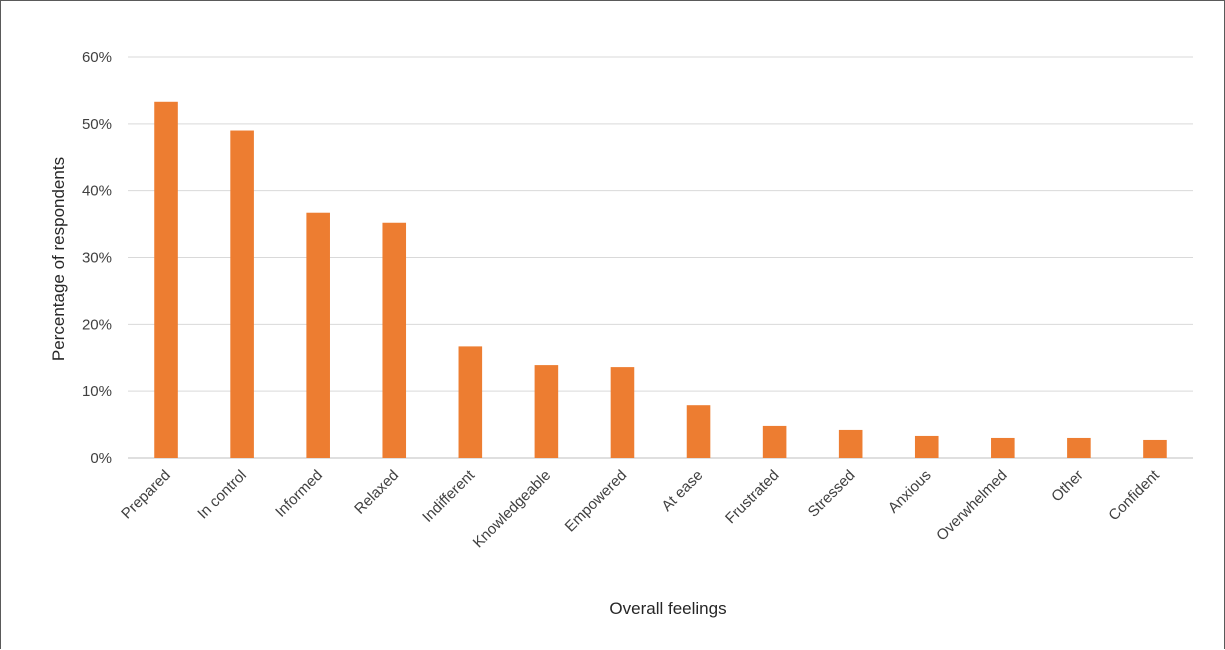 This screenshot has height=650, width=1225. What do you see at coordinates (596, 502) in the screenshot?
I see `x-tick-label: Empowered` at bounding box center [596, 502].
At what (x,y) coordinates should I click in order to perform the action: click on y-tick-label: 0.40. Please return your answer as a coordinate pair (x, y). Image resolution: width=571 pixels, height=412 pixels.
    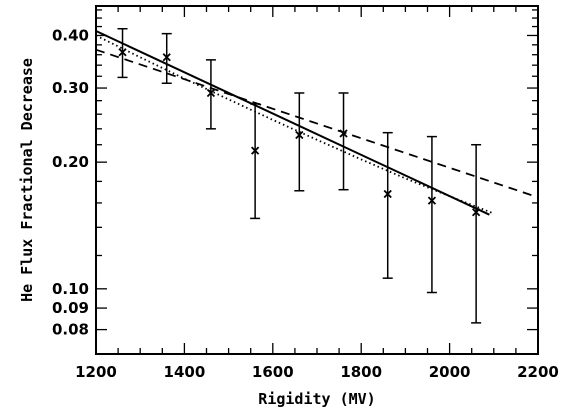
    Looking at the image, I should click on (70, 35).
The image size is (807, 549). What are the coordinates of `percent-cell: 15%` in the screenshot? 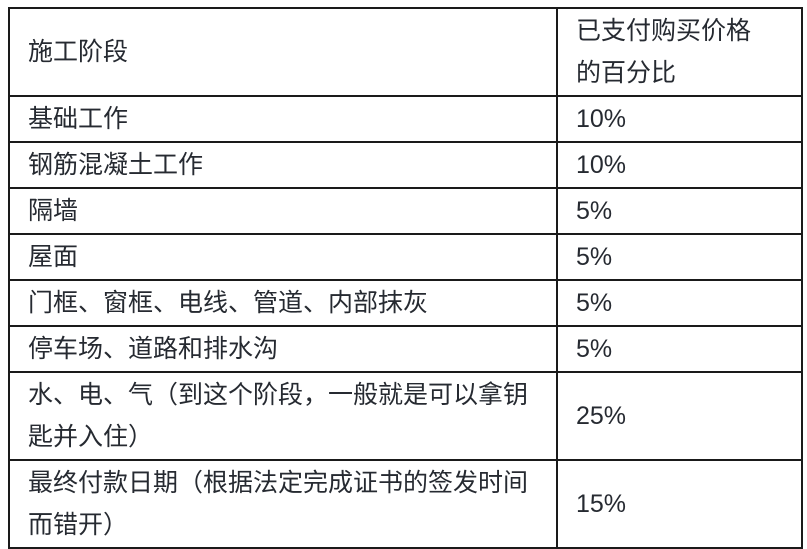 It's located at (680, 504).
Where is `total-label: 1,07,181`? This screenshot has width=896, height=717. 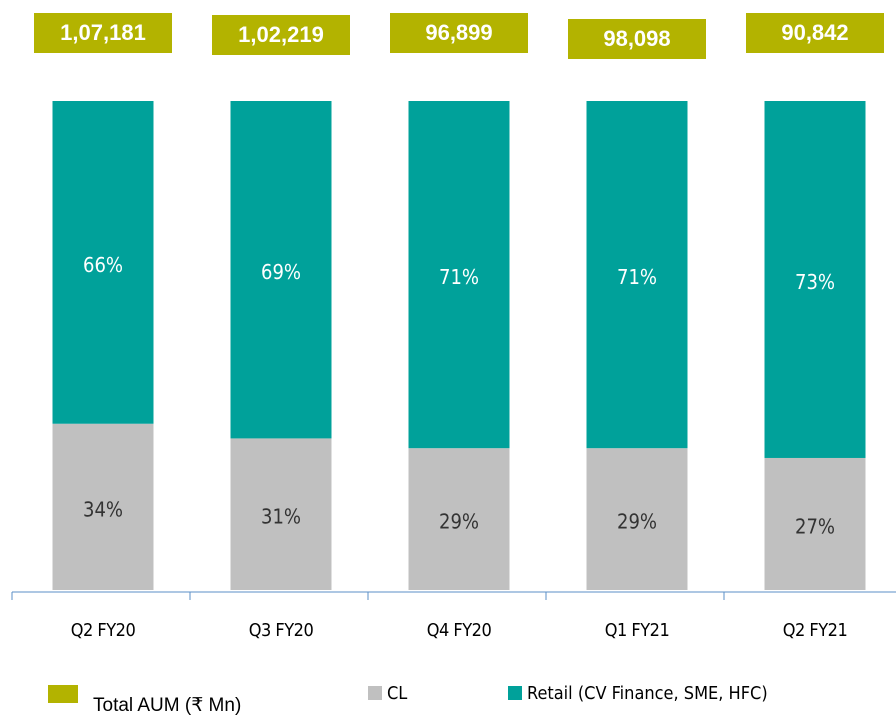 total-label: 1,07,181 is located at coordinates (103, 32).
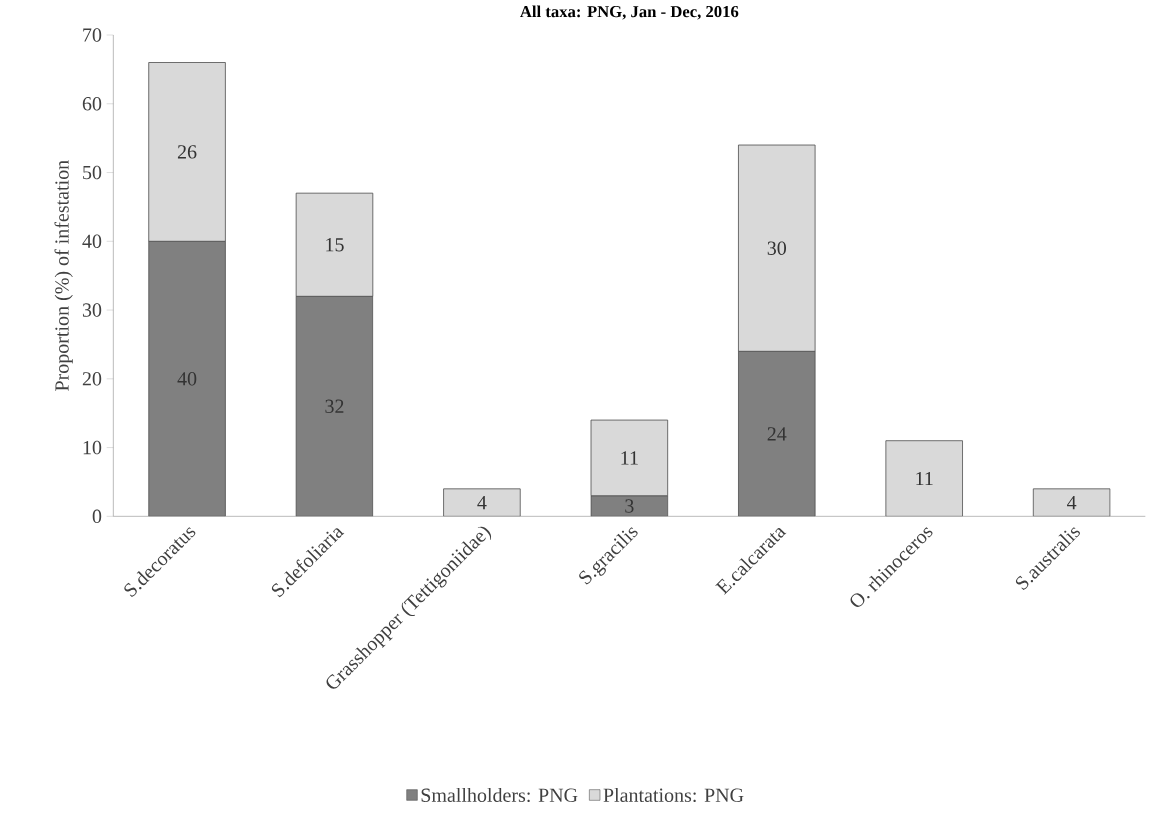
══════════════════════════════
■ TASK TO COMPLETE ■
Rewrite the listing from its first line through the line containing "Looking at the" as a numbered list, including both ends and skipping any blank lines. Omit the pictures.

■ ANSWER SPACE ■
1.  This screenshot has height=650, width=1225. What do you see at coordinates (596, 502) in the screenshot?
2. I see `x-tick-label: Empowered` at bounding box center [596, 502].
3. At what (x,y) coordinates should I click in order to perform the action: click on y-tick-label: 0.40. Please return your answer as a coordinate pair (x, y). Image resolution: width=571 pixels, height=412 pixels.
4.     Looking at the image, I should click on (70, 35).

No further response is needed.